Lo scenario

Ristorazione stabile in Regione: donne, giovani e imprese familiari guidano il futuro del settore

Hgv: «In aumento dello 0,3% gli esercizi attivi, a quota 5.616, ma pesano rincari e burocrazia». Registrate 156 chiusure



BOLZANO. In controtendenza rispetto al calo nazionale, il settore della ristorazione in Trentino-Alto Adige mostra segnali di stabilità. Secondo i dati dell'Unione Albergatori e Pubblici Esercenti (Hgv), nel 2025 si contano nella regione 5.616 esercizi attivi, con un leggero incremento dello 0,3% rispetto all'anno precedente.
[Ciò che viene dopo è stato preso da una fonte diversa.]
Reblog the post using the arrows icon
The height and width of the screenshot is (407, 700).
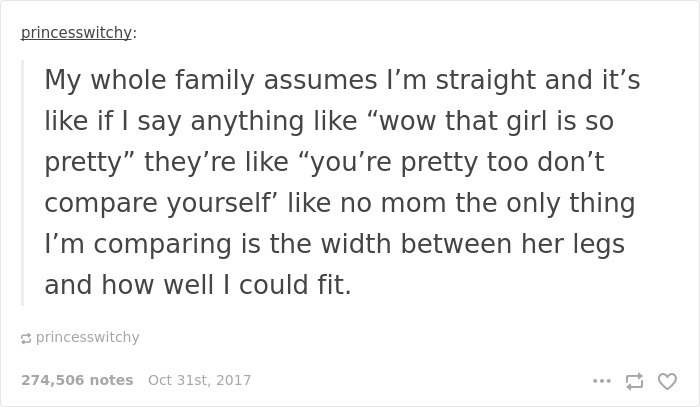[x=634, y=381]
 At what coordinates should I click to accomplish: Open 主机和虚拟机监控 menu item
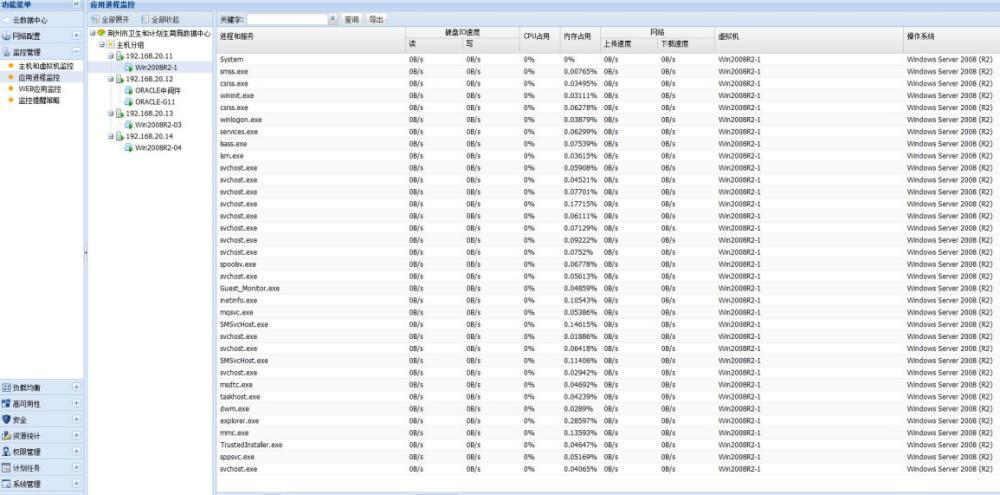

A trainare la crescita sono i bar (+0,4% per un totale di 2.210 esercizi) e i ristoranti (3.311 attività). "Questa stabilità è il risultato dell'elevata qualità e della forte domanda turistica", ha commentato il presidente dell'Hgv, Klaus Berger, evidenziando anche il ruolo chiave di donne (che guidano il 27,1% delle imprese) e giovani under 35 (12% del totale).

Nonostante i dati positivi, il settore non è esente da difficoltà: nel 2025 si sono registrate 156 chiusure, causate principalmente dall'aumento dei costi, dalla carenza di personale e dal carico burocratico.